In summary, macrophages display two divergent faces in the setting of IRI-induced AKI [38]. The early influx of macrophages promotes a proinflammatory state that amplifies tissue injuries. Then, in response to local signals, macrophages (i.e., M1, recruited monocytes or tissue-resident macrophages) undergo phenotypic switch to M2 macrophages that suppress renal inflammatory response and promote tissue repair. Indeed, depletion of macrophages before IRI mitigates renal insult, whereas depletion of macrophages 3 days after IRI delays renal tissue remodeling [38].

The anti-inflammatory enzyme, HO-1, influences the macrophage phenotypic switch towards a M2 subtype and confers resistance to IRI-induced AKI through specific expression within CD11b+ F4/80lo macrophages. This myeloid cell sub-population is observed in the kidney and spleen, suggesting that protective effects may be provided by both tissue-resident and infiltrating/circulating HO-1+ macrophages. Moreover HO-1 expressing macrophages prevent maladaptive repair and subsequent CKD after renal IRI through modulation of cell-cycle and autophagy regulatory proteins.
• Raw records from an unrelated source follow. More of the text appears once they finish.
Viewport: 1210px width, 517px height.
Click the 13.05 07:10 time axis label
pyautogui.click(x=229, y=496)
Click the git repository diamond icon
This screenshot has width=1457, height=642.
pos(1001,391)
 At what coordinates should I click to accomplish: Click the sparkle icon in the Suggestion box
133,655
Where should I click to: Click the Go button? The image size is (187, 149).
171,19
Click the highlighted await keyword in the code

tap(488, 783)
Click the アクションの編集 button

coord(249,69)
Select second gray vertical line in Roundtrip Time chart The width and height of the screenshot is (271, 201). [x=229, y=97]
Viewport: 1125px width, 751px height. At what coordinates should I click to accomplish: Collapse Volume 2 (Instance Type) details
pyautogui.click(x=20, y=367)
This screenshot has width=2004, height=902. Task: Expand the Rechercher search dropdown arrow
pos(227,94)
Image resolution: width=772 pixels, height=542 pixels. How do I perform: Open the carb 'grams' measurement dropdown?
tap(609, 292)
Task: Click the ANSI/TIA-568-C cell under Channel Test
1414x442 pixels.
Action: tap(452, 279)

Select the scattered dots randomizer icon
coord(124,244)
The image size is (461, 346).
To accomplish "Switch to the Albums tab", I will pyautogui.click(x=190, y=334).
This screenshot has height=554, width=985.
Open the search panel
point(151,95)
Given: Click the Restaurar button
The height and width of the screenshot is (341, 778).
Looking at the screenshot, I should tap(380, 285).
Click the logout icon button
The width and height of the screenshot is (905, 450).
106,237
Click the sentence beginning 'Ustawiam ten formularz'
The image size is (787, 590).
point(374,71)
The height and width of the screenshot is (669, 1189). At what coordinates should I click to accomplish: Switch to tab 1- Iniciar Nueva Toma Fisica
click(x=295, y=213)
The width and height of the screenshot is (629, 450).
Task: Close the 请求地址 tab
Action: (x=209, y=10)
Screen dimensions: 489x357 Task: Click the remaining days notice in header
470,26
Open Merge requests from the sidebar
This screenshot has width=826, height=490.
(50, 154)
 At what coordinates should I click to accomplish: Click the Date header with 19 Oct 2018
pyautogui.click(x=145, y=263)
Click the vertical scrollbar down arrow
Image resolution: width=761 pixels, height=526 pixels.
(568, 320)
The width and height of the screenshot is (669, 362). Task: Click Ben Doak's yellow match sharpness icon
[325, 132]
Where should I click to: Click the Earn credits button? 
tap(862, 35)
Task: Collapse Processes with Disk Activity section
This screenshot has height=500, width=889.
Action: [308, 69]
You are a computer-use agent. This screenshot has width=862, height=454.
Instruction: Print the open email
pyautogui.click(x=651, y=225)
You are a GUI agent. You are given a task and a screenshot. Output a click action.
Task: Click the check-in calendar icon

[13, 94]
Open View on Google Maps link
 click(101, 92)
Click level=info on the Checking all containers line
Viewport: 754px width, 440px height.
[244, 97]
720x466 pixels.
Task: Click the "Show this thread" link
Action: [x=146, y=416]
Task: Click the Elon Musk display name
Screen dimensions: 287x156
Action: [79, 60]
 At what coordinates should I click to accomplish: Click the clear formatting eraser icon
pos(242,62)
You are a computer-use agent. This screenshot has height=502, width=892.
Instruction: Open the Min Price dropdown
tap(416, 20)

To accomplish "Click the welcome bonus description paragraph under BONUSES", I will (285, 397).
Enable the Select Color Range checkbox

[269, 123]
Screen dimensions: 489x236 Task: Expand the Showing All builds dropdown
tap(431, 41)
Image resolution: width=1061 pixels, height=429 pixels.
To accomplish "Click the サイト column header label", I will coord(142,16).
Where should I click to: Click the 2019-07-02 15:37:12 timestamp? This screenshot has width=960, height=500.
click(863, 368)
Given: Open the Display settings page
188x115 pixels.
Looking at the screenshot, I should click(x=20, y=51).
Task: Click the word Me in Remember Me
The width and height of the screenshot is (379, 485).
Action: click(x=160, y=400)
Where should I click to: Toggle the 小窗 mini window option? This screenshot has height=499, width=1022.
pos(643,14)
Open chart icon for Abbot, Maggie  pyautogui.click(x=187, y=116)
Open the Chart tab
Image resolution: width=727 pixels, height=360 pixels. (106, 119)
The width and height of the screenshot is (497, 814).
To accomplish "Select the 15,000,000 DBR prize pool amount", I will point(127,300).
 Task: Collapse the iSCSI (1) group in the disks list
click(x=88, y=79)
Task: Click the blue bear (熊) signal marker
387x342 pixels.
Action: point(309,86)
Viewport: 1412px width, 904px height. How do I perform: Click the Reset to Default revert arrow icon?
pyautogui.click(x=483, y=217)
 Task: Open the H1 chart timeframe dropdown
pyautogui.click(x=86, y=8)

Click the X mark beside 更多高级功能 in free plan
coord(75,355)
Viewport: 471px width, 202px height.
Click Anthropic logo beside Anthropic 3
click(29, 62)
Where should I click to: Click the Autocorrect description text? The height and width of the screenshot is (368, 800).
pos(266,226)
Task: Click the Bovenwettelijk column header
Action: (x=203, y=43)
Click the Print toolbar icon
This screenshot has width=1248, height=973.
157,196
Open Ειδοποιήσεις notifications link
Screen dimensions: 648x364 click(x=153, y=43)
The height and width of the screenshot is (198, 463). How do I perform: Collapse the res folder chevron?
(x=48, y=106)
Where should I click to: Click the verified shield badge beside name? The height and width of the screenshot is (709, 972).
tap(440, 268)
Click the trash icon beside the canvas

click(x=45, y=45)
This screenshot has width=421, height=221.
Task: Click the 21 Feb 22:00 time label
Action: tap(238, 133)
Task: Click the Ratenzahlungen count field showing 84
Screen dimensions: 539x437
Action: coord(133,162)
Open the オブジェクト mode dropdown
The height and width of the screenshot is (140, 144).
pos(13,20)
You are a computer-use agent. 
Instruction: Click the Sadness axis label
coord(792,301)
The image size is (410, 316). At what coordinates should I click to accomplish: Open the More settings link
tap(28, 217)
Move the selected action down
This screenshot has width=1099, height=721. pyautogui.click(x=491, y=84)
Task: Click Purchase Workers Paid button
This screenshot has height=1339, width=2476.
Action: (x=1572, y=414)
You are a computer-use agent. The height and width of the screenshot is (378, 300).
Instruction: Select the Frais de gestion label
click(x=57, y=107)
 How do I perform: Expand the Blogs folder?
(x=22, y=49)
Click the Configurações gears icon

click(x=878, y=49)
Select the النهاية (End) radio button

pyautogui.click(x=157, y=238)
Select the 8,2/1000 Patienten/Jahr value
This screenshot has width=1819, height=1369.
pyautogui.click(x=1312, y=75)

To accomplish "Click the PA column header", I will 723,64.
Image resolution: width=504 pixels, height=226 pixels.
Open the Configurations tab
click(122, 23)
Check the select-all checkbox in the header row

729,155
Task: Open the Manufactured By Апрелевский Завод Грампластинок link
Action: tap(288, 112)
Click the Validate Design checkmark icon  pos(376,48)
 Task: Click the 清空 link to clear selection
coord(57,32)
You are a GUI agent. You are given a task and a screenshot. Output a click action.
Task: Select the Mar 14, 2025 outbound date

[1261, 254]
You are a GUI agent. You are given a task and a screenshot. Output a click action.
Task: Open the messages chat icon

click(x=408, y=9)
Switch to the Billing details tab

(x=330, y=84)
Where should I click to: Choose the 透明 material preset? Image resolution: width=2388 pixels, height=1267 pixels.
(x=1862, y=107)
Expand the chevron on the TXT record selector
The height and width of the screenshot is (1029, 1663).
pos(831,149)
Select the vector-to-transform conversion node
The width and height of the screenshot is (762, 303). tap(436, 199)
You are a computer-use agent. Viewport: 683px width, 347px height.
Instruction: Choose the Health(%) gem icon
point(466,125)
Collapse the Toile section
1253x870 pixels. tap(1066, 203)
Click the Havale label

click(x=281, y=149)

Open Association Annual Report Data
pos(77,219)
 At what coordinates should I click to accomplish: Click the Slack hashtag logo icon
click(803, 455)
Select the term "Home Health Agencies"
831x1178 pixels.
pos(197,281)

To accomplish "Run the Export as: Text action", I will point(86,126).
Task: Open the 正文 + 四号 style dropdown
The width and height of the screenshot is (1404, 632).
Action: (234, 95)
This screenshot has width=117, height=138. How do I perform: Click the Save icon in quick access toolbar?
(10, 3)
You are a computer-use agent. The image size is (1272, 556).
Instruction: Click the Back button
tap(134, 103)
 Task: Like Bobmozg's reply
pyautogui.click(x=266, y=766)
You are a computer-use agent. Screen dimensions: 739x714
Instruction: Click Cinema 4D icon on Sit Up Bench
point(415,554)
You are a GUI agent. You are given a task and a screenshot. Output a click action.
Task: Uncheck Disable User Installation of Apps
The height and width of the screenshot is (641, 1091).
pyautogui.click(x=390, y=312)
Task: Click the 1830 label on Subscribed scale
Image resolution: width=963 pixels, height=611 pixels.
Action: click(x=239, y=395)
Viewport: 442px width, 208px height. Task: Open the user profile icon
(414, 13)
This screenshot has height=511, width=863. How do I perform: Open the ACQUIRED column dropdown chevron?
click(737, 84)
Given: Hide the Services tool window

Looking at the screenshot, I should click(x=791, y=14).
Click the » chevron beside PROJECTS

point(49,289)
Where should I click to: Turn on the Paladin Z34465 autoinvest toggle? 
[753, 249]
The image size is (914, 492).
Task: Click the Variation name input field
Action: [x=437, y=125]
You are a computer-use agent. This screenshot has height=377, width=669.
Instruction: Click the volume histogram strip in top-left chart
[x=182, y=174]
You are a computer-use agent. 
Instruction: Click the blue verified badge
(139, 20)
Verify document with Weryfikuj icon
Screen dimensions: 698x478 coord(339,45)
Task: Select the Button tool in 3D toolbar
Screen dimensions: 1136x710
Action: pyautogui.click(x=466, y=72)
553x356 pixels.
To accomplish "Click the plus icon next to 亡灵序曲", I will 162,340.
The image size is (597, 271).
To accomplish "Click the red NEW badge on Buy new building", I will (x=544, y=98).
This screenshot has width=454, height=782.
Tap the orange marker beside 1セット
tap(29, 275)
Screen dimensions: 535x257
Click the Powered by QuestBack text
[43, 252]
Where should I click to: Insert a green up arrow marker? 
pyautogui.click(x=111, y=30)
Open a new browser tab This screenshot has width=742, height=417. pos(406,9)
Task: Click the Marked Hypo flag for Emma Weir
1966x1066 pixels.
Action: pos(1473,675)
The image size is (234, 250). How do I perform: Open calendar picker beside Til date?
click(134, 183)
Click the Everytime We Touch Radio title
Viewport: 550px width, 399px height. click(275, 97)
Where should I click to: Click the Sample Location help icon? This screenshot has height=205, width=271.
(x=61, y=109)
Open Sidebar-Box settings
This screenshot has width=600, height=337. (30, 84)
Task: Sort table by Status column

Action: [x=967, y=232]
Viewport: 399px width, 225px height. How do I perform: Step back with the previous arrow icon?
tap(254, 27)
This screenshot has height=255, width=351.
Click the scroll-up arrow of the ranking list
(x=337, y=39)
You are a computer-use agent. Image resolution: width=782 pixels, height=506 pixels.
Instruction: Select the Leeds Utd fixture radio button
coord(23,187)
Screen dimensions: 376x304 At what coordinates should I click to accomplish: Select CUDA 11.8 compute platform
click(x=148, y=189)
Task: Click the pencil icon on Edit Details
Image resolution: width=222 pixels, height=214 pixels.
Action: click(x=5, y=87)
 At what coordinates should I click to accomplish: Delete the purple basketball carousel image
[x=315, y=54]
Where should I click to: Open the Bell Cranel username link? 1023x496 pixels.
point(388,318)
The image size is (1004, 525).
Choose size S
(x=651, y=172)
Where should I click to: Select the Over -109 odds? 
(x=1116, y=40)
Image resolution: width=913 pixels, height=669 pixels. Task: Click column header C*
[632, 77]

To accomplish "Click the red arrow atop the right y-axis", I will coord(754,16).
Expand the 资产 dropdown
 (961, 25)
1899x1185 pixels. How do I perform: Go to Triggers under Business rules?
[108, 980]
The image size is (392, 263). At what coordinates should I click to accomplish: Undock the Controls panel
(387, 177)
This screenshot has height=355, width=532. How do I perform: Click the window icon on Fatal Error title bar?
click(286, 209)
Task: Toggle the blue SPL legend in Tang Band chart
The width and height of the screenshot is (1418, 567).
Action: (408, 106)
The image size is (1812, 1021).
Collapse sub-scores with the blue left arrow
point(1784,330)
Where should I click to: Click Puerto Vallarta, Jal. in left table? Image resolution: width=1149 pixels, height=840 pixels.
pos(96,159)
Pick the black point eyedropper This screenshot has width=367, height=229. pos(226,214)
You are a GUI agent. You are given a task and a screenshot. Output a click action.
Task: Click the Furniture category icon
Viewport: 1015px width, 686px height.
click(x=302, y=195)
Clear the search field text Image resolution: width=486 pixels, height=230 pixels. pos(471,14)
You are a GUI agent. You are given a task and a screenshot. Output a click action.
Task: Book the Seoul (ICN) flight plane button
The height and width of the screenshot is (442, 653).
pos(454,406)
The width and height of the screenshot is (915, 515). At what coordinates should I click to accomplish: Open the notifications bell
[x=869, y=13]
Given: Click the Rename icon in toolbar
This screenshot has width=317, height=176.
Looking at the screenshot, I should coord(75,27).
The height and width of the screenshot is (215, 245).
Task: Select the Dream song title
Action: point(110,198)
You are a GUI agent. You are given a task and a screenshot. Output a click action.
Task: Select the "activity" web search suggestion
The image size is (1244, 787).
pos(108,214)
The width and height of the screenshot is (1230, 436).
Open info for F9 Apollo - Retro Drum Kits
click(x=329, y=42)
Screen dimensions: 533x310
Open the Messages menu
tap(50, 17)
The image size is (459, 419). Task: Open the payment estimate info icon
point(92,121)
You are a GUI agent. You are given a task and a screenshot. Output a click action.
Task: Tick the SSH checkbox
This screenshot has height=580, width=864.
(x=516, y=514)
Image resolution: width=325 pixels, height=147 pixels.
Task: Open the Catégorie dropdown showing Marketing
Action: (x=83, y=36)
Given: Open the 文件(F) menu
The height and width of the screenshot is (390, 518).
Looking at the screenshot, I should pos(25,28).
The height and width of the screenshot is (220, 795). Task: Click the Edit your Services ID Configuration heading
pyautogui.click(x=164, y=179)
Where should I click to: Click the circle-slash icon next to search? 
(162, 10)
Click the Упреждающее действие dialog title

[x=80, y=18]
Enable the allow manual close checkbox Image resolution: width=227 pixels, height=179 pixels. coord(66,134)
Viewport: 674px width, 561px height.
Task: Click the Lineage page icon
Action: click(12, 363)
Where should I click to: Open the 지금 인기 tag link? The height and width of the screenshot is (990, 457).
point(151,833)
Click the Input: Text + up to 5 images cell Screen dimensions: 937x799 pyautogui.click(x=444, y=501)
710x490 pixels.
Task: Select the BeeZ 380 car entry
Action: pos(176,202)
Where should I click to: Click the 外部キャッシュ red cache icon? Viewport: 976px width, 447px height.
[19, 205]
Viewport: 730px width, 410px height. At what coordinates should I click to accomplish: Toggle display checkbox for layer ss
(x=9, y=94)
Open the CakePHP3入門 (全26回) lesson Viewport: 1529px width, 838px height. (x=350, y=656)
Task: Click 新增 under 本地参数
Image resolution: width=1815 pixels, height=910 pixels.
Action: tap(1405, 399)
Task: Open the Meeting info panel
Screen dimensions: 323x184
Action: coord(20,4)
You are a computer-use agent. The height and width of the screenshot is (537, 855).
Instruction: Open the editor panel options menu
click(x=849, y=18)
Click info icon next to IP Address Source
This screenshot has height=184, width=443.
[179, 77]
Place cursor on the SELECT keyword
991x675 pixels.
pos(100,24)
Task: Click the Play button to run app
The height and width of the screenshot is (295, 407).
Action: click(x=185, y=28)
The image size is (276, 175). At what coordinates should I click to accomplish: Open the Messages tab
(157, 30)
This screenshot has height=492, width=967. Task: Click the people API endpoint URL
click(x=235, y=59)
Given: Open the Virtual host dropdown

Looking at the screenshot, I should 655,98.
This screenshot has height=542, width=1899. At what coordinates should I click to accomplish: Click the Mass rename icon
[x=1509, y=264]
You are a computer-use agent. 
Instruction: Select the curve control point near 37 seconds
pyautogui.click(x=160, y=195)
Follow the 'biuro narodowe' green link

Then, HO-1 expressing macrophages play a critical role in the modulation of IRI-induced AKI by improving short- and long-term functional outcomes after renal IRI (summarized in Figure 2). Accordingly, modulation of HO-1 expressing macrophages may be an efficient preventive strategy for limiting kidney damage after renal IRI.

Figure 2

Role of HO-1 expressing macrophages in IRI-induced AKI. HO-1 expressing macrophages control the magnitude of renal IRI (i.e., less renal damage, renal inflammation and oxidative stress). Moreover, HO-1+ macrophages prevent maladaptive repair and subsequent chronic kidney disease (CKD) after renal IRI through modulation of cell-cycle and autophagy regulatory proteins. These anti-inflammatory macrophages also mitigate distant organ injury following renal IRI (e.g., AKI-induced acute lung injury (ALI)) by limiting systemic inflammatory response and remote organ inflammation. HO-1 expressing macrophages play, therefore, a critical role in the modulation of IRI-induced AKI by improving short- and long-term functional outcomes after renal IRI.